I was diagnosed in July 2021, Grade 1, Stage 4. Initially I was diagnosed with Marginal Zone Lymphoma, but after having a biopsy of a node removed from my arm the diagnosis was amended to follicular lymphoma, which I thought was better as this is a more common lymphoma with a tried and tested protocol. When cancer was first mentioned, albeit indolent lymphoma, I was taken aback, but on reading about indolent lymphoma I thought if I was to get the dreaded “c” this was a more benevolent type!
I sought a second opinion and was about to start treatment when, because of Covid, it was suggested I stay on ‘watch and wait’ and in the meantime get two different pneumonia vaccinations and my fifth covid vaccine.
In December 2022 I had a biopsy on my arm, also my haemoglobin was dropping, and my spleen enlarged, and so it was decided I should start treatment with Bendamustine and Obinutuzumab. The first dose of Obinutuzumab was a bit challenging as I had a reaction and had to have extra steroids. As a diabetic this made my blood glucose skyrocket that evening, but by morning things calmed down. My main problem is and was fatigue. I reckon I am lucky because after the first treatment I reacted well, my spleen shrank immediately, and I had no dire side effects. So far, I feel there have been more triumphs than challenges. I had a PET scan today, so will have to see what is instore. I am due for maintenance.

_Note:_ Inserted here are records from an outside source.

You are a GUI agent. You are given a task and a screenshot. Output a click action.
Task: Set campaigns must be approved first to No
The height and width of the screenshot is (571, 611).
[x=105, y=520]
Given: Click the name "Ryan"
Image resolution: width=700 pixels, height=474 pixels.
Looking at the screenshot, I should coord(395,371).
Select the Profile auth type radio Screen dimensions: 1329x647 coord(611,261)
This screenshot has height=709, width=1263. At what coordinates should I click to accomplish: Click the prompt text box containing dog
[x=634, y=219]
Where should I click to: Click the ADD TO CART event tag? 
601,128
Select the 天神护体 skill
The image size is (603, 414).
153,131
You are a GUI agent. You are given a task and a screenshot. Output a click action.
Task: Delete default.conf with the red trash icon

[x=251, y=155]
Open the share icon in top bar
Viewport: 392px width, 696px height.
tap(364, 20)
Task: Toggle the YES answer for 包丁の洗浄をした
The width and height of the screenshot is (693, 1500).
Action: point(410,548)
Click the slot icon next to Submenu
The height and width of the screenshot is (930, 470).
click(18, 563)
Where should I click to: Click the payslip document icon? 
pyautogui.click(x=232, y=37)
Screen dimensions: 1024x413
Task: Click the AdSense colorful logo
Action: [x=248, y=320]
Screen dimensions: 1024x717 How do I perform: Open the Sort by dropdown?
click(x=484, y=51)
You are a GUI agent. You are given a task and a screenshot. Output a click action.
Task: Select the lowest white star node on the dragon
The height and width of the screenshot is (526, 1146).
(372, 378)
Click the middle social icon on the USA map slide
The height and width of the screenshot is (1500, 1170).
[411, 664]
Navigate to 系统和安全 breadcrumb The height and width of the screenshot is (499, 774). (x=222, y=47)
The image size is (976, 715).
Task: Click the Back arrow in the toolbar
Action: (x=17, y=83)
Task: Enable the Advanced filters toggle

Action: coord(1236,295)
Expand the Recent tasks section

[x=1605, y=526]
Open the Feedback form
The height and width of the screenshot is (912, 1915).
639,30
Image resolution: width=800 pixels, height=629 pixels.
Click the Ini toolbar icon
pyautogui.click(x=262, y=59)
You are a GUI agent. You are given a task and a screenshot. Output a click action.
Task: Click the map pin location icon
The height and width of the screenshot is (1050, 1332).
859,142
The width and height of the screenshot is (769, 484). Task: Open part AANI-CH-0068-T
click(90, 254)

My family have been very considerate and loving. At the beginning I kept away from my small grandchildren or wore a mask. As time went on, I was still cautious but less stressed. The older grandchildren knew grandma got tired a lot and did their best to take that in consideration! My husband signed on as my carer, as recommended by my hospital social worker, because I was fatigued a lot (and undergoing chemo) but did not have dire side effects. Subsequently, I was only entitled to a few hours care a week from social security. It is very hard to come by carers, especially in the country where I live, and as my husband is retired that was a logical step. I kept my close family and friends at home and abroad updated every month and they gave me lots of emotional support.
Letting friends know about my FL was important. Optimism and humour were certainly a big help- and during treatments I danced and joked with the medical caring clowns, equipped with my own red nose! I always took my wonder woman mascot doll to treatments.
The support group on Facebook can be helpful. Drink a lot of water during treatment and rest whenever you can. Smile.